Is there a supplier that could provide this assembly so I can fit it. It's 3 screws and a zip tie and the whole thing comes out. Or, can I just replace the O ring? The part at fault is a 10p O ring. I am baulking at the cost of a repair engineer visit, -20% of the price of the machine- to rectify the issue as its such a small item and as its a friction fit O ring, will inevatably wear out over time.

I hope there is a simple cost effective solution out there for this small O ring in the water inlet assembly simply wearing out?

Hope you can help.

Regards

Verne


----------



## joey24dirt

O ring is a quick fix you can do yourself easily I'm sure 

Take pictures along the way if needed and you'll be fine.


----------



## Verne

Hi Joey,

Thanks.

What I was really looking for was 'Where could I identify if I could do the O ring myself and if I could, where could I purchase said O ring'?

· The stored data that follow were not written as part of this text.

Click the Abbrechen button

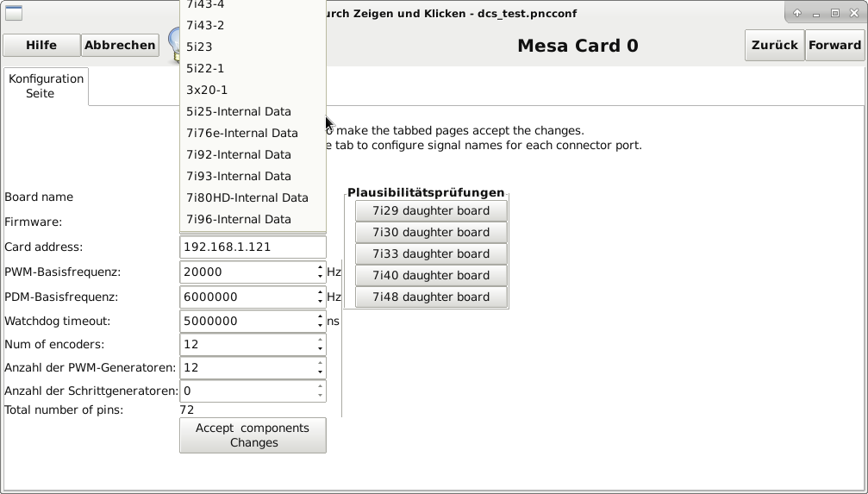pos(120,45)
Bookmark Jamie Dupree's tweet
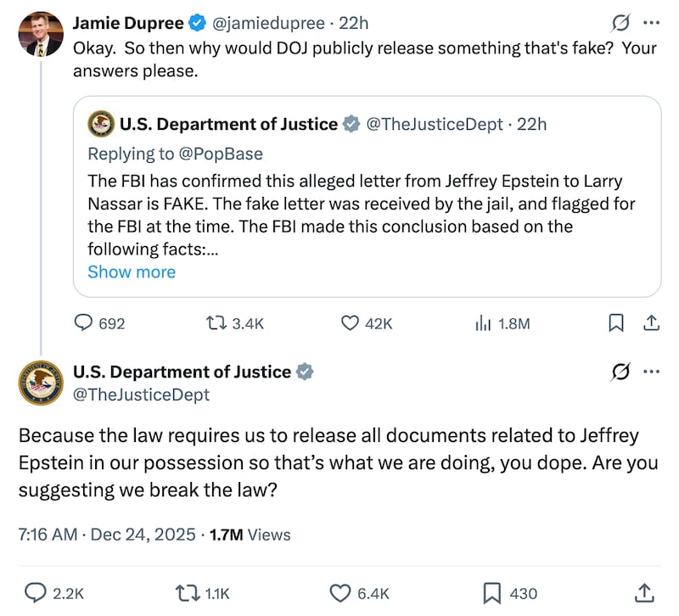The image size is (679, 616). pyautogui.click(x=617, y=323)
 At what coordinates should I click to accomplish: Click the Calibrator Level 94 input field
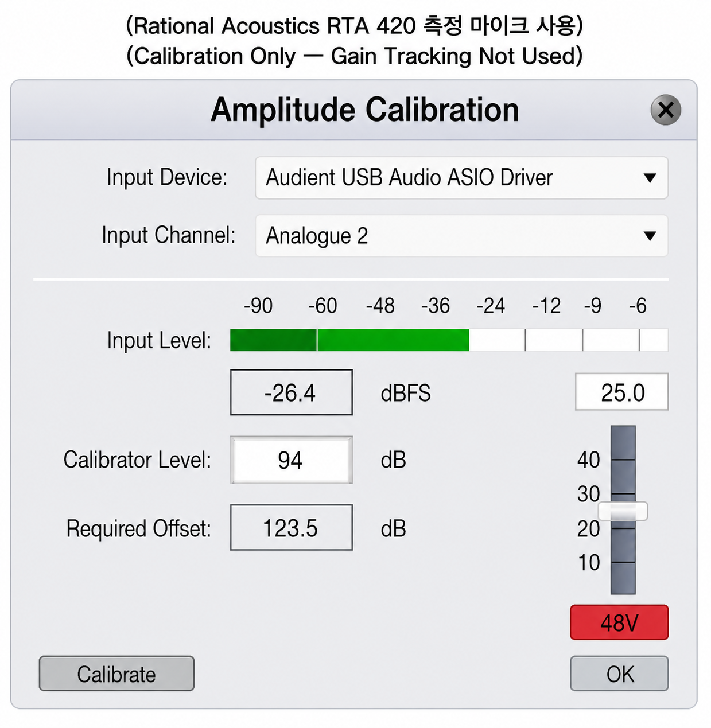coord(291,460)
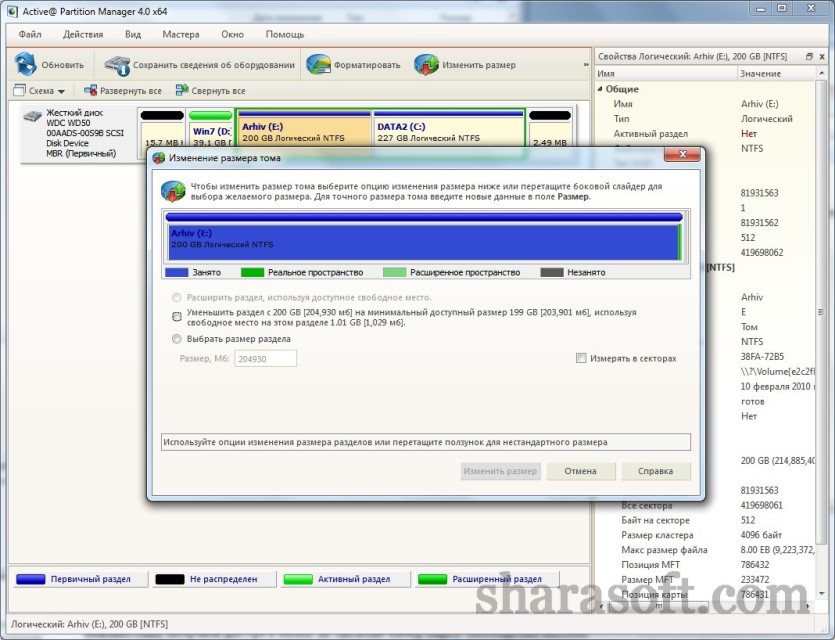The image size is (835, 640).
Task: Select the hard disk WDC WD50 icon
Action: click(32, 116)
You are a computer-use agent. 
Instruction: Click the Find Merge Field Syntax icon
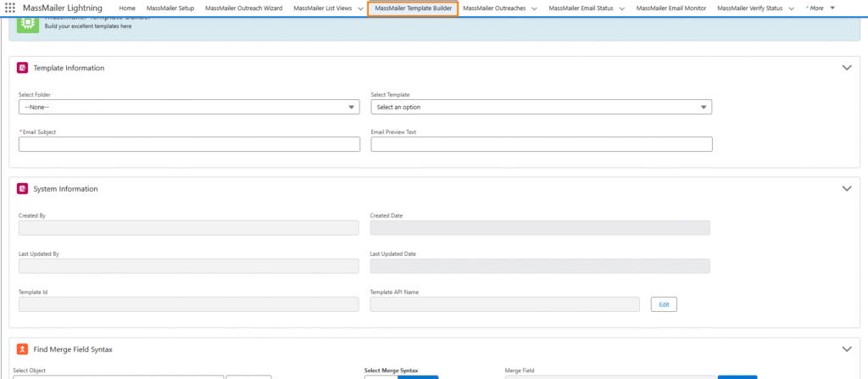point(22,348)

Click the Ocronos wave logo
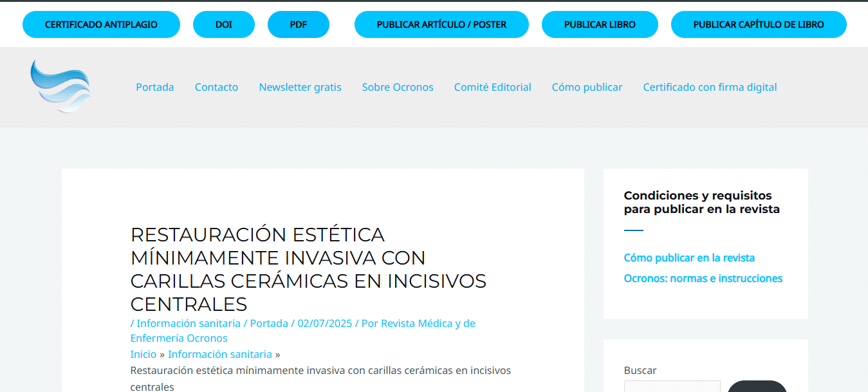[x=60, y=86]
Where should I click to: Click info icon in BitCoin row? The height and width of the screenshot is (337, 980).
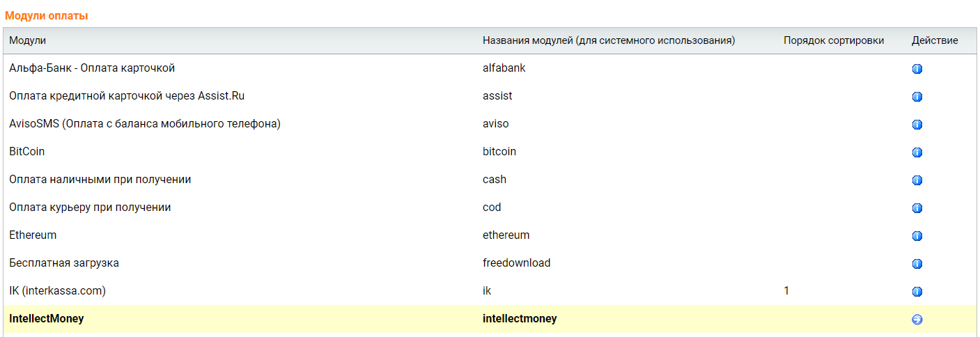click(x=917, y=152)
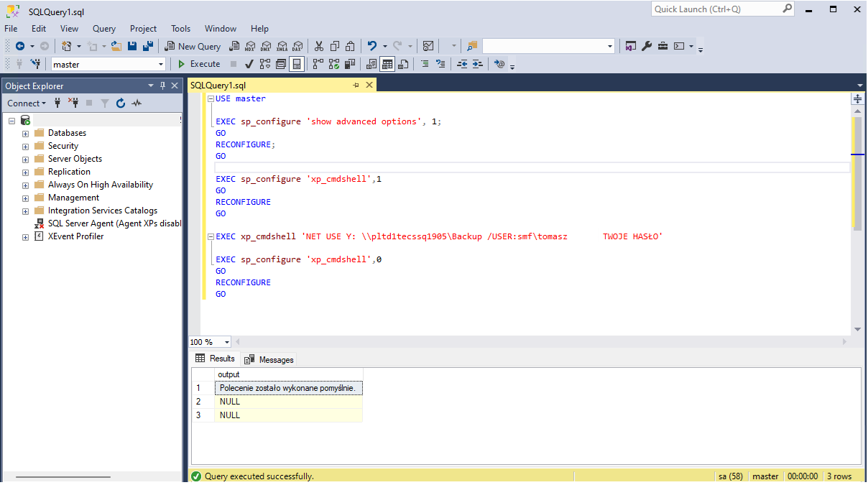Click the Save All icon in toolbar
Screen dimensions: 868x485
[x=147, y=46]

The issue I have is, I can't find decent exploded diagrams showing the assembly construct and parts inside, are they replaceable, or not. A good and comprehensive parts supplier and a clear exploded diagram or service manual.

There just doesn't seem to be this information anywhere. Maybe it's me. But my machine is a cracker but it's a dead one at the moment and it's driving me mad.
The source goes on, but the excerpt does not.